FSA issues guidance on preventing and responding to food incidents

 - Published:  19 April, 2007

The Food Standards Agency has published guidance to help businesses and enforcement authorities prevent and respond better to food incidents.

The guidance has been developed by the Food Incidents Task Force, set up by the Agency in the wake of the 2005 Sudan I industrial dye incident, to help strengthen controls in the food chain and prevent major food incidents.

The task force brought together experts from the food industry, consumer groups and enforcement authorities to identify good practice from previous food incidents and develop guidance for other organisations.

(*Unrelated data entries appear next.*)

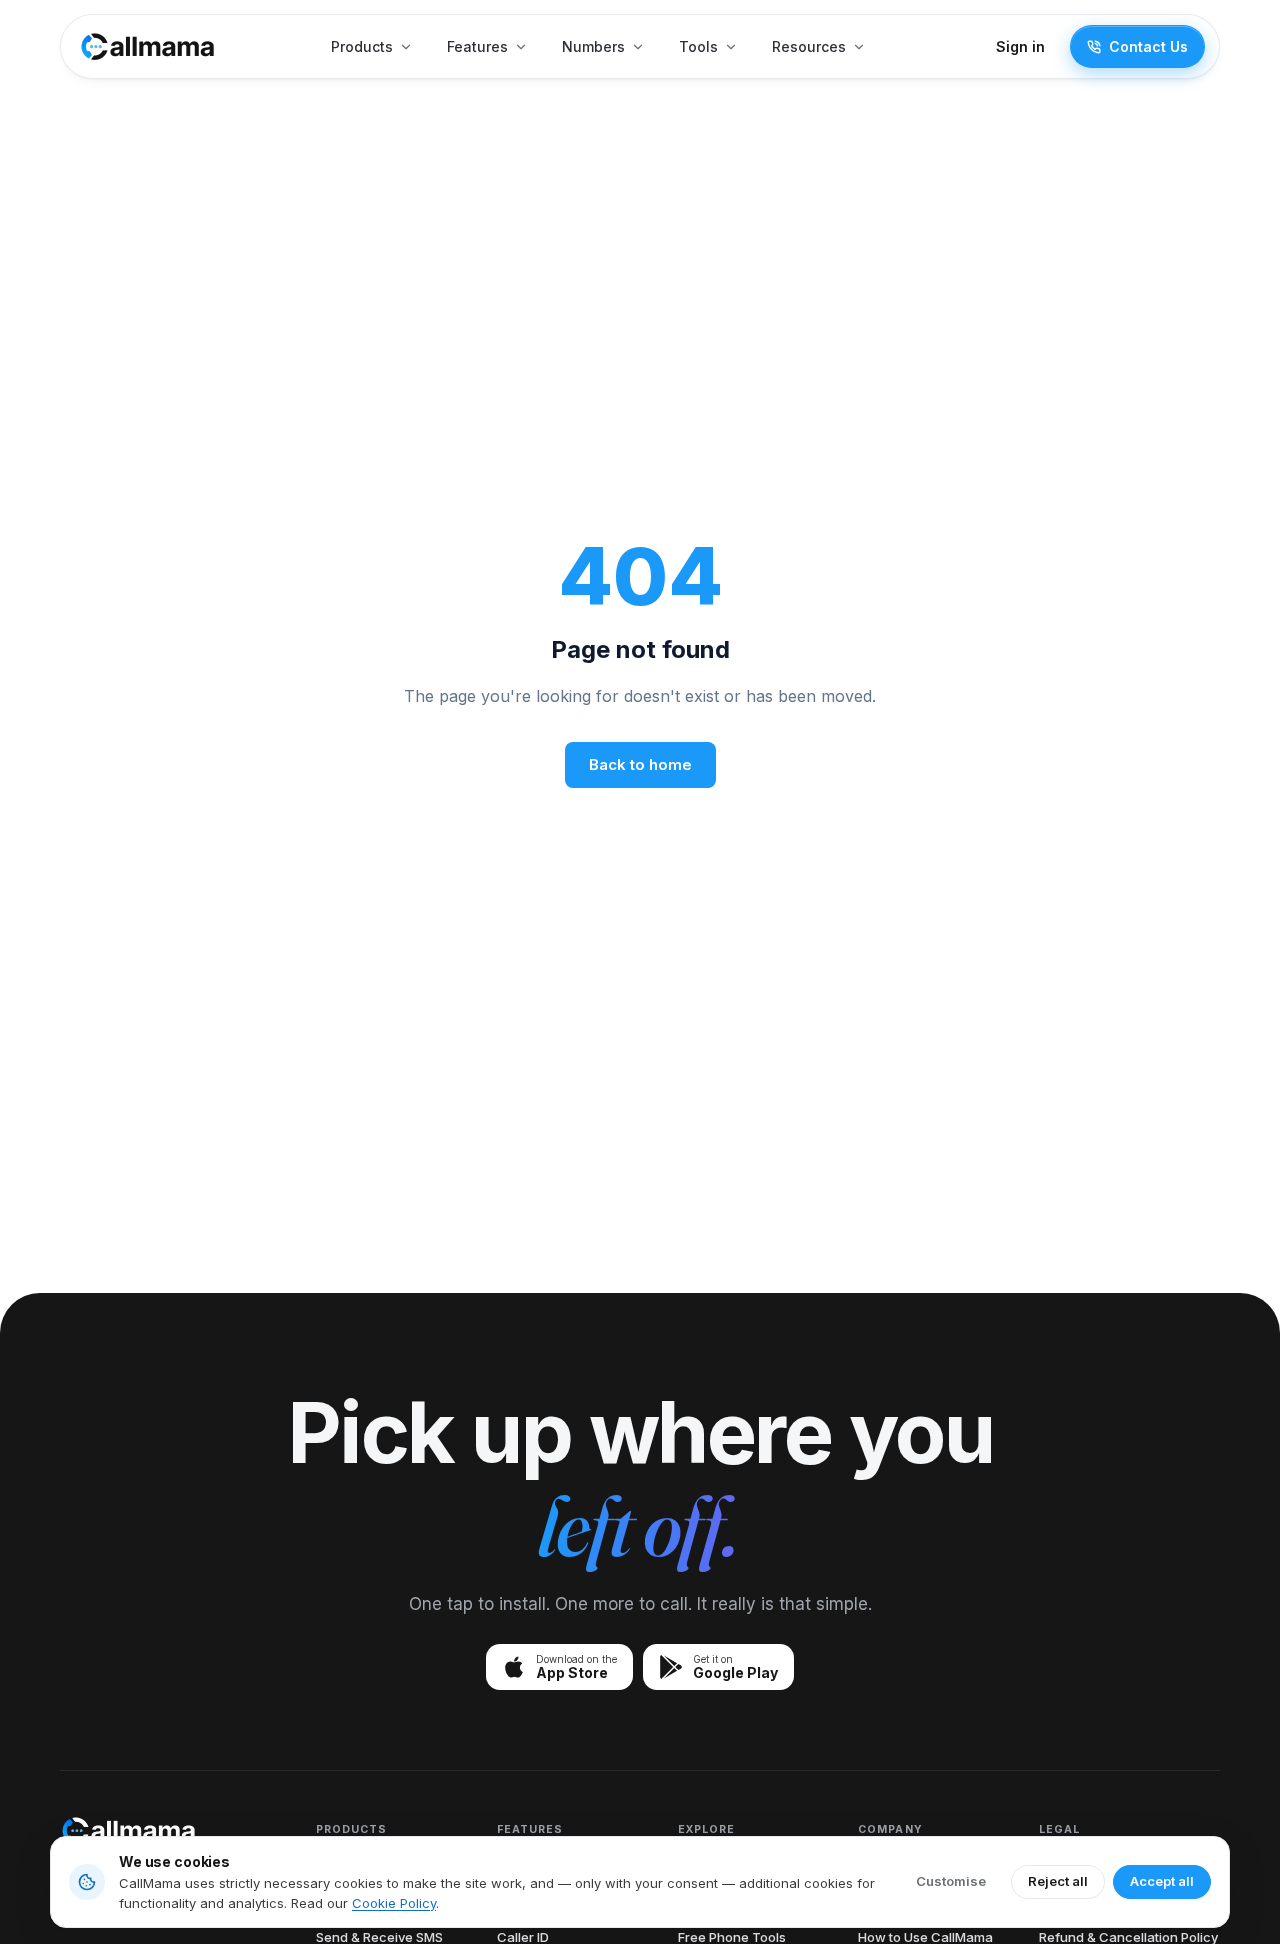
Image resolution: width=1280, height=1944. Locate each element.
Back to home (640, 764)
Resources (809, 46)
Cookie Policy (394, 1903)
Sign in (1020, 46)
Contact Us (1148, 46)
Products (362, 46)
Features (477, 46)
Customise (951, 1881)
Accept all (1162, 1881)
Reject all (1058, 1881)
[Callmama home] (148, 46)
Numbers (593, 46)
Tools (698, 46)
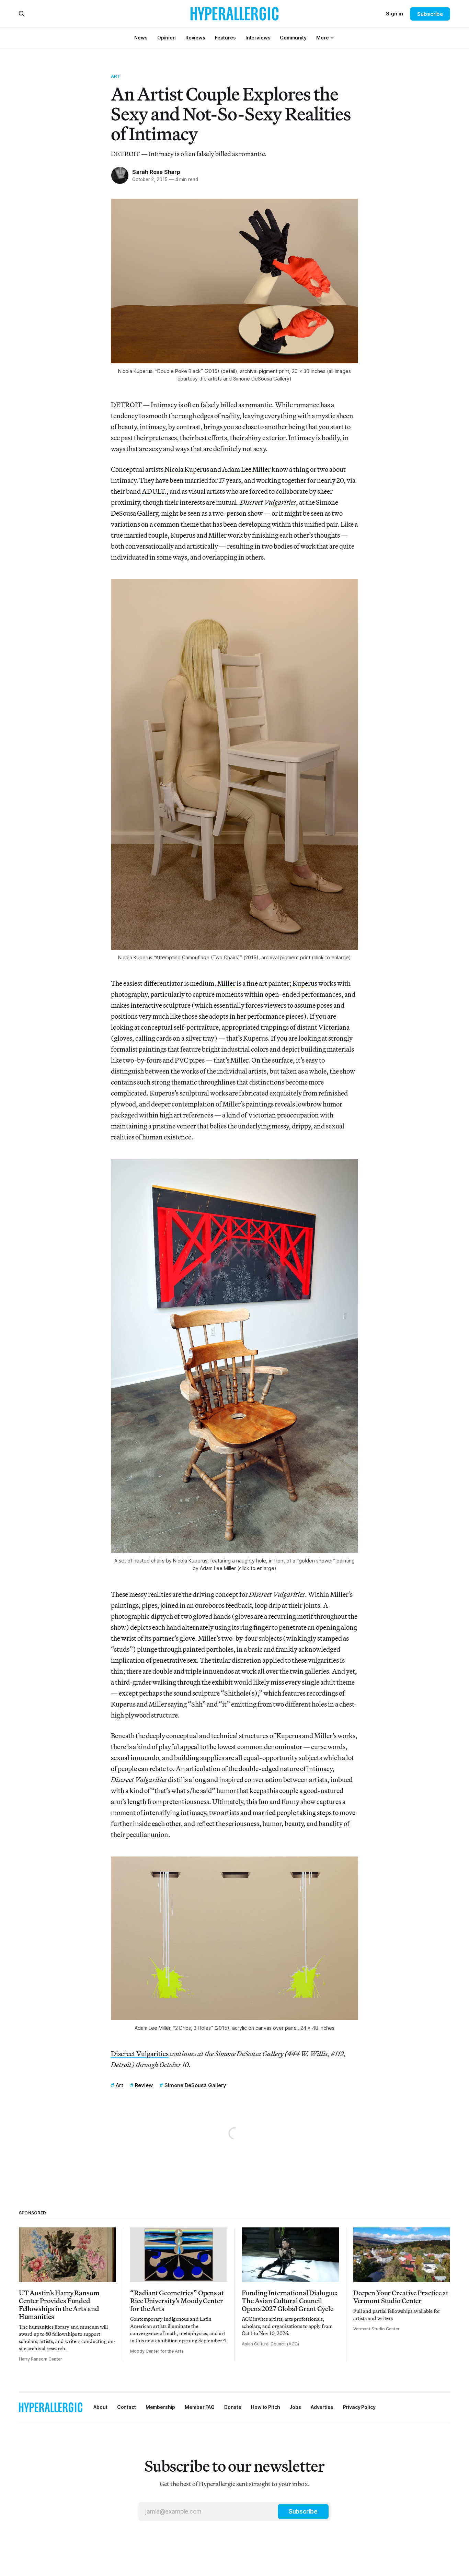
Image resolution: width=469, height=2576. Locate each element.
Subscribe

The guidance gives step-by-step advice about preventing food incidents, including how to identify potential hazards. It also gives practical advice about effective incident response from notification through to post-incident actions.

It's designed to help anyone who is responsible for handling incidents in the food industry as well as those in local authorities. A summary version has been developed particularly for small businesses.

Nick Tomlinson, head of the FSA's Chemical Safety Division, said: "The incidents task force provided a unique opportunity for a range of experts to come together and share their expertise about preventing and handling food incidents.

"The food chain is complex and food incidents are difficult to eliminate altogether but we hope that providing clear, easy-to-follow information will help food businesses to reduce the likelihood of them happening. The guidance also aims to improve the handling of incidents by providing easy-to-follow advice on the steps to follow if an incident does occur."